Apple hat die Europäische Union öffentlich vor einem Vorschlag gewarnt, der vorsehen würde, dass Googles Android-System seine Kernberechtigungen für konkurrierende KI-Dienste öffnen muss. Das Unternehmen argumentiert, dass dieser Schritt die Privatsphäre, die Sicherheit und die Integrität der Geräte der Nutzer erheblich gefährden würde.
Die Europäische Kommission hatte zuvor festgestellt, dass Google seinem „Gemini“-System auf Android Priorität auf Systemebene einräumt und damit den Zugriff von KI-Diensten von Drittanbietern auf den Bildschirmkontext und lokale Daten einschränkt.
Die „Breaking Down Walls“-Anforderungen der EU
Die EU strebt an, das Monopol von Gemini durch mehrere vorgeschlagene Anpassungen zu beenden:
Systemweite Aktivierung: KI-Tools von Drittanbietern sollen systemweit über Aktivierungswörter oder physische Tasten ausgelöst werden können.
Auslesen des Bildschirmkontexts: Mit Zustimmung des Nutzers könnte KI von Drittanbietern den aktuellen Bildschirminhalt auslesen, um Empfehlungen zu geben.
App-übergreifende Steuerung: Es sollen Mechanismen geprüft werden, mit denen andere KI-Dienste im Auftrag der Nutzer installierte Apps und Systemfunktionen steuern können, ähnlich wie es Gemini bereits kann.
Apples Verteidigungsargument
Obwohl Apple und Google erbitterte Konkurrenten auf dem Smartphone-Markt sind, haben sie sich gegen den regulatorischen Druck verbündet. In seiner Stellungnahme an die EU argumentierte Apple, dass die Bewertung der Kommission unzureichend sei, da sie in weniger als drei Monaten zu einer vorläufigen Schlussfolgerung gelangt sei – und damit im Wesentlichen technisches Fachwissen durch Verwaltungsentscheidungen ersetzt habe.
Apple betonte, dass die Fähigkeiten von KI-Systemen und Bedrohungsvektoren nach wie vor unvorhersehbar seien und dass die erzwungene Öffnung des Zugangs zu Kernberechtigungen die Geräteleistung beeinträchtigen und Hintertüren für Hacker oder Datenschutzlecks schaffen könnte.

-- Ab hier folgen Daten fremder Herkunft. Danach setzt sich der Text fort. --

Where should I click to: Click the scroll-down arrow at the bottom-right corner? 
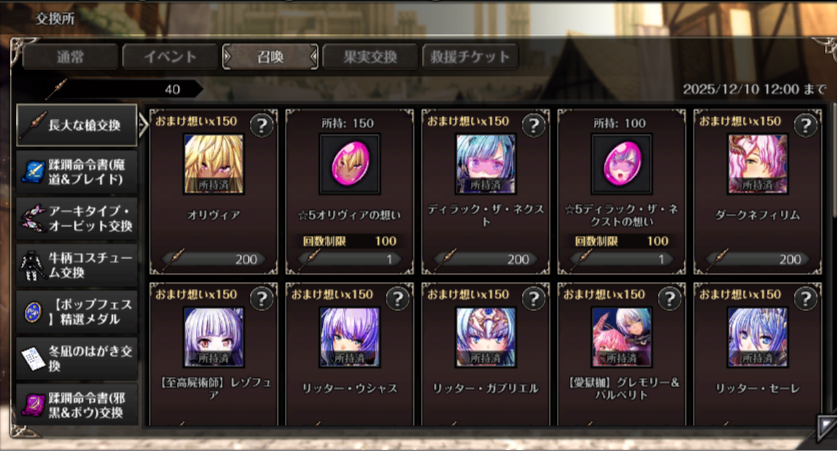[825, 428]
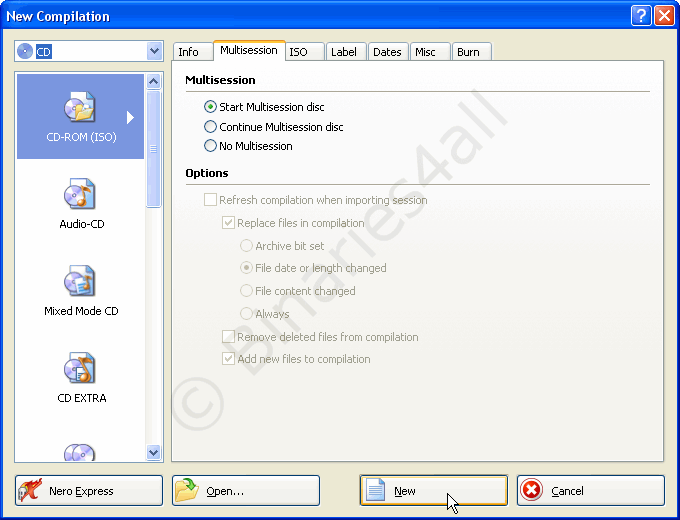This screenshot has height=520, width=680.
Task: Select the No Multisession option
Action: coord(210,146)
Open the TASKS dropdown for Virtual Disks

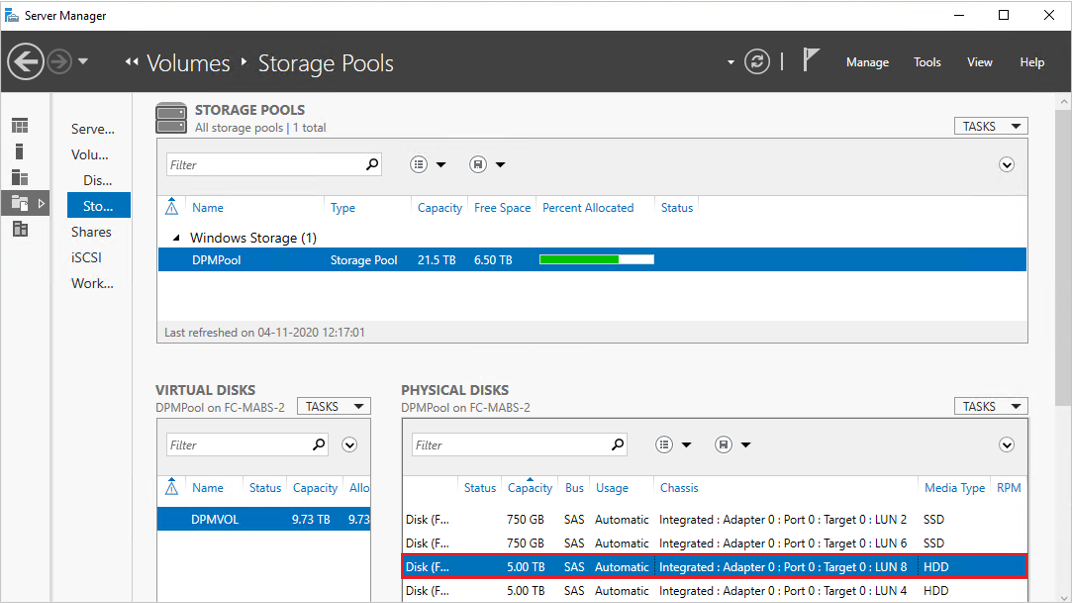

Big Tech schließt sich gegen Regulierung zusammen
Diese Verteidigungsstrategie spiegelt die gemeinsame Besorgnis der Silicon-Valley-Giganten angesichts des „Digital Markets Act“ (DMA) der EU wider. Google hatte zuvor erklärt, die vorgeschlagenen Maßnahmen würden wichtige Schutzmechanismen für europäische Nutzer untergraben.
Da KI zur neuen Grundlage mobiler Betriebssysteme wird, versuchen die Regulierungsbehörden einzugreifen, bevor die Technologie vollständig ausgereift ist. Die „Allianz“ zwischen Apple und Google zielt darauf ab, den geschlossenen Charakter ihrer Ökosysteme und ihre Kontrolle aufrechtzuerhalten und zu verhindern, dass erzwungene Offenheit ihre Kernwettbewerbsfähigkeit untergräbt.